Balıkesir'in manzarasını paylaşmak istiyordum bugün aslında.
Bilgisayarın karşısında geçtiğimde kafamdaki konu farklıydı. 
İçinden çıkılması mümkün olmayan trafiğinden başlayıp,
Küçüksan'ın birinci sınıf tarım arazisine yapılma kararı verildiğinde;
"Balıkesir'in geleceğine kıymayın" diye yalvarıp yakaranlara
"Bunlar zamanında Boğaz köprüsüne de karşı çıktı" diyenleri..
Ve o günlerde böyle konuşupta, bugün bizim gibi düşünenleri...
Altındağ'daki kentsel dönüşümün benzerini Balıkesir'de uygulayabilecek vizyona sahip babayiğitler bulunup bulunmadığını..
Yazılıp çizilenleri, söylenip konuşulanları tersinden algılayıp "acaba buradan nasıl nemalanabiliriz, kasamızı doldurabiliriz" diye düşünüp bel altı çalışanları...!
Sudan ucuza sahip oldukları SEKA'yı, önlerindeki yargı kararının kaldırılmasına rağmen 8-10 aydır kapalı tutan, yeni yatırım için verdikleri sözü unutan Albayrak grubuna "ya burasını faaliyete geçirin, ya da burayı terk edin" çağrısı yapmayı..
Yazıp paylaşmayı, tarihe not bırakmayı düşünüyordum aslında. 
Bir an için, "sana ne kentin trafiğinden, görselliğinden.. Sana ne elalemin oğlunun hinliğinden cinliğinden.." diye düşündüm..
Klavyenin tuşlarına vurmaya başladığımda farklı bir konuya, sizin bizim hepimizin hayatını ilgilendiren, hayatın ta gerçeği olan, ama kabullenmekte zaman zaman zorlandığımız ders niteliğindeki noktaya dikatlerinizi çekmek istedim.

***
Günün birinde Sultan Mahmut tüm vezirlerini toplamış.

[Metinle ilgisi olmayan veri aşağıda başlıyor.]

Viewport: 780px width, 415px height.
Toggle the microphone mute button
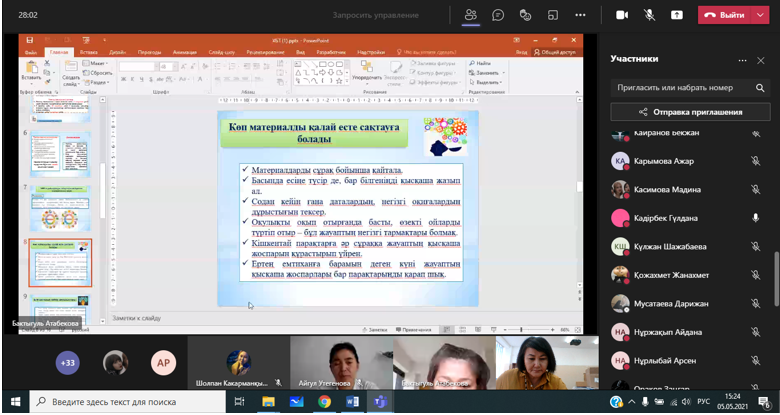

Kendisi için çok değişik bir yüzük yapılmasını istemiş. 
"Bu öyle bir yüzük olsun ki, bakan, gören mutsuz olduğunda umudunu tazelesin, mutlu olduğunda ise, kendisini mutluluğun tembelliğine kaptırmaması gerektiğini hatırlatsın" demiş.
Sultanın adamları dört bir yana haber salmış, araştırıp soruşturmuşlar. 

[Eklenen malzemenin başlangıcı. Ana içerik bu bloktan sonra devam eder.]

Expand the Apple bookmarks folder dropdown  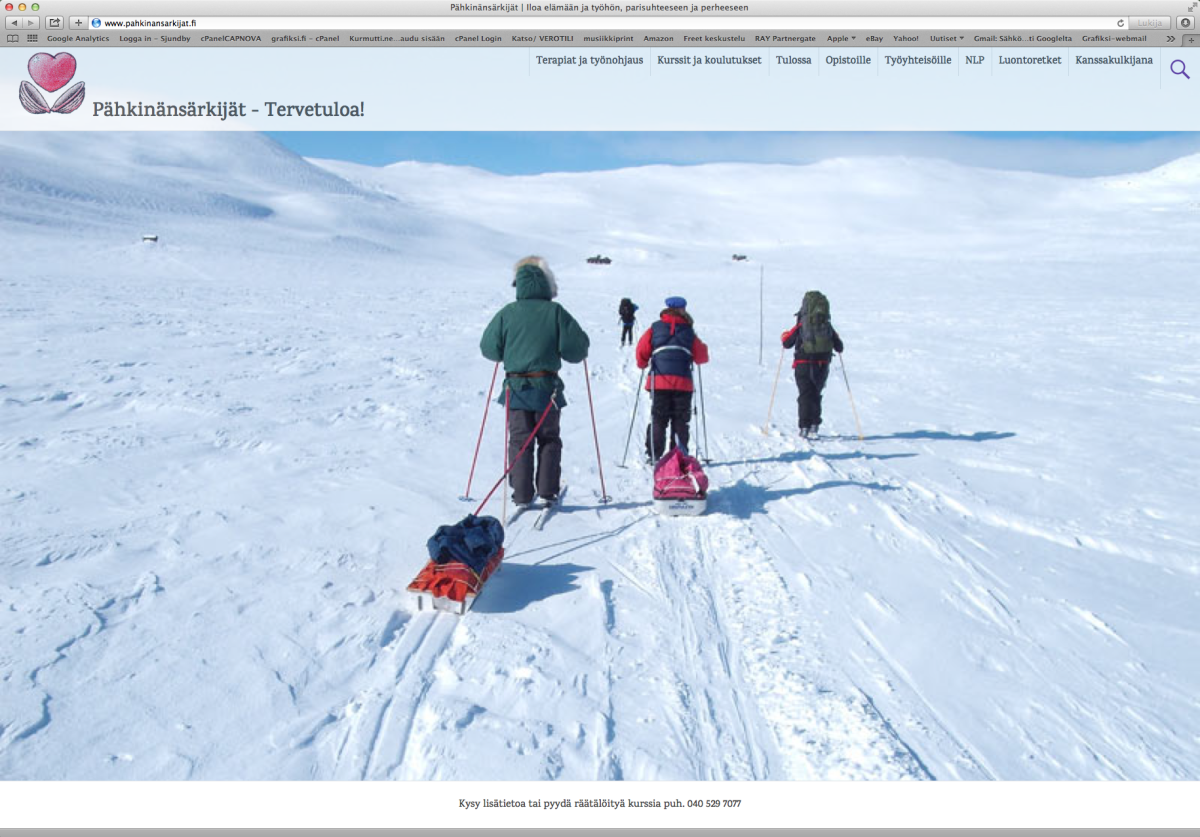click(841, 38)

Günler haftaları, ayları kovalamış. 
Çaldıkları kapılardan, sordukları bilgelerden yanıt alamamışlar.
Sonunda bilge Derviş'i bulup yardım istemişler. 

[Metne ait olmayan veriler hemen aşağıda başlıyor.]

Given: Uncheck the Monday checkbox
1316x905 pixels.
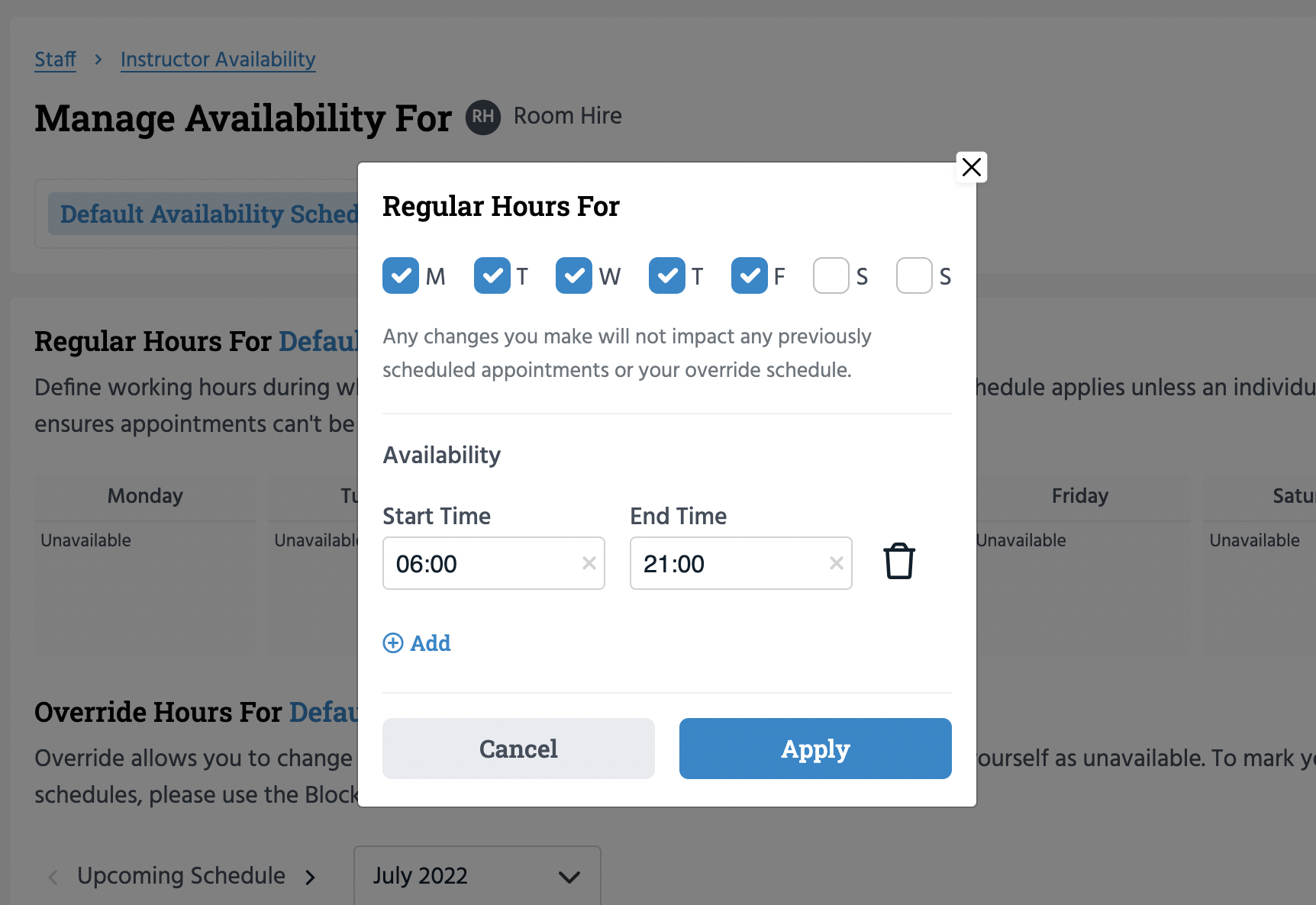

Derviş, sultanın kuyumcusuna hitaben bir mektup yazıp vermiş. 
Kısa bir süre sonra yüzük sultana sunulmuş. 
Sultan önce bir şey anlamamış. 
Çünkü son derece sade bir yüzükmüş kendisine verilen.
Sultan yüzüğü takmış, huzuruna çağırdığı en zengininden en fakirine kadar herkesin yüzündeki mutluluk ışığını görünce; 
"Tamam işte bu yüzük" demiş..
Sonra üzerindeki yazıya gözü takılmış. 
Biraz düşünmüş ve yüzüne büyük bir mutluluk ışığı yayılmış.
O yüzüğün üzerinde "Bu da geçer yahu" yazıyormuş..

***
Bazen öyle boğuluyoruz ki hüzne, daha kötüsünü düşünemiyoruz. 
Bazen de öyle seviniyoruz ki, sanıyoruz yaşamımızın her anı öyle olacak. 
Oysa dünyada herşey zıttıyla birlikte var. 
Çünkü Yaradan öyle yaratmış.
Bizlerin duyguları da böyle. 
Bazen acı, bazen tatlı, bazen mutlu, bazen hüzünlü. 
Bazen biri çıkıyor öne, bazen diğeri. 
Acı da var, mutlulukta.
Zenginlikte var, fakirlikte. 
Zengini de fakiri de acıyı ve mutluluğu yaşıyor, 
Fakiri zenginliği, zengini fakirliği bir şekilde tadıyor. 
Önemli olan hepsinden birer ders alabilmek, çıkarabilmek, yaşamımızın kalanına yön verebilmek değilde nedir acaba?
Varmı farklı görüşü, bakışı, yaklaşımı olan hayata?

***
William Shakespeare'nin aşağıdaki dizeleri de yazımızın finali niteliğinde..
Konuşmadan önce dinleyin, 
Yazmadan önce düşünün, 
Harcamadan önce kazanın, 
Dua etmeden önce bağışlayın, 
İncitmeden önce hissedin, 
Nefret etmeden önce sevin, 
Vazgeçmeden önce çabalayın, 
Ölmeden önce yaşayın. Hayat budur. Onu hissedin, onu yaşayın ve ondan hoşnut olun.
Gökten elmalar düşmüş, acıyla mutluluğu paylaşmasını bilenlerin başına..
________
BİR SÖZ
Benden nefret ettiğini duydum. Eğer seni düşünecek vaktim olsa, bende senden nefret ediyor olurdum.